**Task statement:** Word by word and line by line, write out all of the records.

**Provided records:**
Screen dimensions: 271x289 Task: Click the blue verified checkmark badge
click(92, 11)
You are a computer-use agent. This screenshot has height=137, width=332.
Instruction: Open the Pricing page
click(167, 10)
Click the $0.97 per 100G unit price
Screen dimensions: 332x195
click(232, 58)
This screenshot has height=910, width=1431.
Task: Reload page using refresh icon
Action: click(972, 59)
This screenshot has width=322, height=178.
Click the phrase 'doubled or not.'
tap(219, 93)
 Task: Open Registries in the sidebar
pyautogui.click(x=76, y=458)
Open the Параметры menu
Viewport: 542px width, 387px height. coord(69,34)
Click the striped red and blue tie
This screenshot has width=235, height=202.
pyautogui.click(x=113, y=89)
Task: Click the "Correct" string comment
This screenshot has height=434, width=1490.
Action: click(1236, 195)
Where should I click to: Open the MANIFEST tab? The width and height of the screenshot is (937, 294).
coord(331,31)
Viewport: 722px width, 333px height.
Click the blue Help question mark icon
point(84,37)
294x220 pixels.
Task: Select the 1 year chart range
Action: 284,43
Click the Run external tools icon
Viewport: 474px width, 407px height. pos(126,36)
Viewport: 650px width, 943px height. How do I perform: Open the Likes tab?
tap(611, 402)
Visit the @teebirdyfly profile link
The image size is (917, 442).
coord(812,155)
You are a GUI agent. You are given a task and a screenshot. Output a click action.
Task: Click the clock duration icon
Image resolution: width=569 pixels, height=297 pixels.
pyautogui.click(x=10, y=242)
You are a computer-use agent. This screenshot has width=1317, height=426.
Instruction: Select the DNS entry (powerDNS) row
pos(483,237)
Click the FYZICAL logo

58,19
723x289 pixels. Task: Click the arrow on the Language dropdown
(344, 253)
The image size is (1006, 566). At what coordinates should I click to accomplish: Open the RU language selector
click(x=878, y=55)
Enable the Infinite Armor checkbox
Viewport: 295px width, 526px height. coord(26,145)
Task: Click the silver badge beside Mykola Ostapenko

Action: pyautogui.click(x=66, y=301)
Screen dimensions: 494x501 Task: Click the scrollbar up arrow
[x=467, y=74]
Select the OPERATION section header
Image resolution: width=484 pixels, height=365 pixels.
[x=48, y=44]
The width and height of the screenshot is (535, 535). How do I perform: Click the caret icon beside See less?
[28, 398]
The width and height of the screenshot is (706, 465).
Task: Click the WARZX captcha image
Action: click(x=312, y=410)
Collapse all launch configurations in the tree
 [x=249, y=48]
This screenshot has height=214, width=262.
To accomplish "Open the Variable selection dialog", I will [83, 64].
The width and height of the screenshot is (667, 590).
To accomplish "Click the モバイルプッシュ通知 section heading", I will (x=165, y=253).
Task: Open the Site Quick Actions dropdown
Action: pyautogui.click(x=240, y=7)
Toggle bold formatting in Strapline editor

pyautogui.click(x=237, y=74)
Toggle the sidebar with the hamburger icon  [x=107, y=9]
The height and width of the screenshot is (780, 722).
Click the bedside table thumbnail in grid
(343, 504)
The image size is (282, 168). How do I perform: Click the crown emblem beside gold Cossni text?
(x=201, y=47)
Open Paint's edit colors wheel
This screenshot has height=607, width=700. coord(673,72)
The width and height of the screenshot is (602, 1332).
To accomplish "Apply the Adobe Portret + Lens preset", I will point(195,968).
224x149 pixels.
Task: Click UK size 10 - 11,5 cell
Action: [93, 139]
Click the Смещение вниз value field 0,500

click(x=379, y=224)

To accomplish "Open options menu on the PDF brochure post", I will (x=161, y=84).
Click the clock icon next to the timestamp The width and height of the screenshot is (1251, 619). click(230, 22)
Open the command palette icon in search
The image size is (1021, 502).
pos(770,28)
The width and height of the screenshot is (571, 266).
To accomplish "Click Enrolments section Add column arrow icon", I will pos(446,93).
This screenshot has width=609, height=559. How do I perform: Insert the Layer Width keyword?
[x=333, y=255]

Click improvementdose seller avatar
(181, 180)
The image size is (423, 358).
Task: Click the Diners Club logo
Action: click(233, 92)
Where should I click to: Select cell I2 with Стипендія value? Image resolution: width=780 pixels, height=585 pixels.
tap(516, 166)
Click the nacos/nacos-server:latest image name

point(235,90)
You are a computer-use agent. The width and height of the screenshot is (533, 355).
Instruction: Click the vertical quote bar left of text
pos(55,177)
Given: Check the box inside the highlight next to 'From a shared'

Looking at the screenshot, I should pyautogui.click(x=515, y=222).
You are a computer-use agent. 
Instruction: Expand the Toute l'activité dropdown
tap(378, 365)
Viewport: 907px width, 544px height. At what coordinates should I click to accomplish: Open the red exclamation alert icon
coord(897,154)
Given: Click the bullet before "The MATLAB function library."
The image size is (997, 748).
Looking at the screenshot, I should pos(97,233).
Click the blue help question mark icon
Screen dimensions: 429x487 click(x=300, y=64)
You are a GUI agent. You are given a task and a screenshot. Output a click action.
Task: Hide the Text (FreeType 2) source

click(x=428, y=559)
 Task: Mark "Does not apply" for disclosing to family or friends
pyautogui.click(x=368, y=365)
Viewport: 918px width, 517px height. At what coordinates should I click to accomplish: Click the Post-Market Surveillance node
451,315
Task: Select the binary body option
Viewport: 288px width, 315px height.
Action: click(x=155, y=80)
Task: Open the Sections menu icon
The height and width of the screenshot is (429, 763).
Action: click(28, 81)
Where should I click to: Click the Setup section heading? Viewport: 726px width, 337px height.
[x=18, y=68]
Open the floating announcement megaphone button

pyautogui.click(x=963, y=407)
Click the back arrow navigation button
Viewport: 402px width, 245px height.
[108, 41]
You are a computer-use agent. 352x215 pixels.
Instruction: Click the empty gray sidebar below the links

**Answer space:**
Screen dimensions: 271x289 Task: Click the blue verified checkmark badge
click(92, 11)
You are a computer-use agent. This screenshot has height=137, width=332.
Instruction: Open the Pricing page
click(167, 10)
Click the $0.97 per 100G unit price
Screen dimensions: 332x195
click(232, 58)
This screenshot has height=910, width=1431.
Task: Reload page using refresh icon
Action: click(972, 59)
This screenshot has width=322, height=178.
Click the phrase 'doubled or not.'
tap(219, 93)
 Task: Open Registries in the sidebar
pyautogui.click(x=76, y=458)
Open the Параметры menu
Viewport: 542px width, 387px height. coord(69,34)
Click the striped red and blue tie
This screenshot has width=235, height=202.
pyautogui.click(x=113, y=89)
Task: Click the "Correct" string comment
This screenshot has height=434, width=1490.
Action: click(1236, 195)
Where should I click to: Open the MANIFEST tab? The width and height of the screenshot is (937, 294).
coord(331,31)
Viewport: 722px width, 333px height.
Click the blue Help question mark icon
point(84,37)
294x220 pixels.
Task: Select the 1 year chart range
Action: 284,43
Click the Run external tools icon
Viewport: 474px width, 407px height. pos(126,36)
Viewport: 650px width, 943px height. How do I perform: Open the Likes tab?
tap(611, 402)
Visit the @teebirdyfly profile link
The image size is (917, 442).
coord(812,155)
You are a GUI agent. You are given a task and a screenshot. Output a click action.
Task: Click the clock duration icon
Image resolution: width=569 pixels, height=297 pixels.
pyautogui.click(x=10, y=242)
You are a computer-use agent. This screenshot has width=1317, height=426.
Instruction: Select the DNS entry (powerDNS) row
pos(483,237)
Click the FYZICAL logo

58,19
723x289 pixels. Task: Click the arrow on the Language dropdown
(344, 253)
The image size is (1006, 566). At what coordinates should I click to accomplish: Open the RU language selector
click(x=878, y=55)
Enable the Infinite Armor checkbox
Viewport: 295px width, 526px height. coord(26,145)
Task: Click the silver badge beside Mykola Ostapenko

Action: pyautogui.click(x=66, y=301)
Screen dimensions: 494x501 Task: Click the scrollbar up arrow
[x=467, y=74]
Select the OPERATION section header
Image resolution: width=484 pixels, height=365 pixels.
[x=48, y=44]
The width and height of the screenshot is (535, 535). How do I perform: Click the caret icon beside See less?
[28, 398]
The width and height of the screenshot is (706, 465).
Task: Click the WARZX captcha image
Action: click(x=312, y=410)
Collapse all launch configurations in the tree
 [x=249, y=48]
This screenshot has height=214, width=262.
To accomplish "Open the Variable selection dialog", I will [83, 64].
The width and height of the screenshot is (667, 590).
To accomplish "Click the モバイルプッシュ通知 section heading", I will (x=165, y=253).
Task: Open the Site Quick Actions dropdown
Action: pyautogui.click(x=240, y=7)
Toggle bold formatting in Strapline editor

pyautogui.click(x=237, y=74)
Toggle the sidebar with the hamburger icon  [x=107, y=9]
The height and width of the screenshot is (780, 722).
Click the bedside table thumbnail in grid
(343, 504)
The image size is (282, 168). How do I perform: Click the crown emblem beside gold Cossni text?
(x=201, y=47)
Open Paint's edit colors wheel
This screenshot has height=607, width=700. coord(673,72)
The width and height of the screenshot is (602, 1332).
To accomplish "Apply the Adobe Portret + Lens preset", I will point(195,968).
224x149 pixels.
Task: Click UK size 10 - 11,5 cell
Action: [93, 139]
Click the Смещение вниз value field 0,500

click(x=379, y=224)

To accomplish "Open options menu on the PDF brochure post", I will (x=161, y=84).
Click the clock icon next to the timestamp The width and height of the screenshot is (1251, 619). click(230, 22)
Open the command palette icon in search
The image size is (1021, 502).
pos(770,28)
The width and height of the screenshot is (571, 266).
To accomplish "Click Enrolments section Add column arrow icon", I will pos(446,93).
This screenshot has width=609, height=559. How do I perform: Insert the Layer Width keyword?
[x=333, y=255]

Click improvementdose seller avatar
(181, 180)
The image size is (423, 358).
Task: Click the Diners Club logo
Action: click(233, 92)
Where should I click to: Select cell I2 with Стипендія value? Image resolution: width=780 pixels, height=585 pixels.
tap(516, 166)
Click the nacos/nacos-server:latest image name

point(235,90)
You are a computer-use agent. The width and height of the screenshot is (533, 355).
Instruction: Click the vertical quote bar left of text
pos(55,177)
Given: Check the box inside the highlight next to 'From a shared'

Looking at the screenshot, I should pyautogui.click(x=515, y=222).
You are a computer-use agent. 
Instruction: Expand the Toute l'activité dropdown
tap(378, 365)
Viewport: 907px width, 544px height. At what coordinates should I click to accomplish: Open the red exclamation alert icon
coord(897,154)
Given: Click the bullet before "The MATLAB function library."
The image size is (997, 748).
Looking at the screenshot, I should pos(97,233).
Click the blue help question mark icon
Screen dimensions: 429x487 click(x=300, y=64)
You are a GUI agent. You are given a task and a screenshot. Output a click action.
Task: Hide the Text (FreeType 2) source

click(x=428, y=559)
 Task: Mark "Does not apply" for disclosing to family or friends
pyautogui.click(x=368, y=365)
Viewport: 918px width, 517px height. At what coordinates should I click to accomplish: Click the Post-Market Surveillance node
451,315
Task: Select the binary body option
Viewport: 288px width, 315px height.
Action: click(x=155, y=80)
Task: Open the Sections menu icon
The height and width of the screenshot is (429, 763).
Action: click(28, 81)
Where should I click to: Click the Setup section heading? Viewport: 726px width, 337px height.
[x=18, y=68]
Open the floating announcement megaphone button

pyautogui.click(x=963, y=407)
Click the back arrow navigation button
Viewport: 402px width, 245px height.
[108, 41]
You are a computer-use agent. 352x215 pixels.
Instruction: Click the empty gray sidebar below the links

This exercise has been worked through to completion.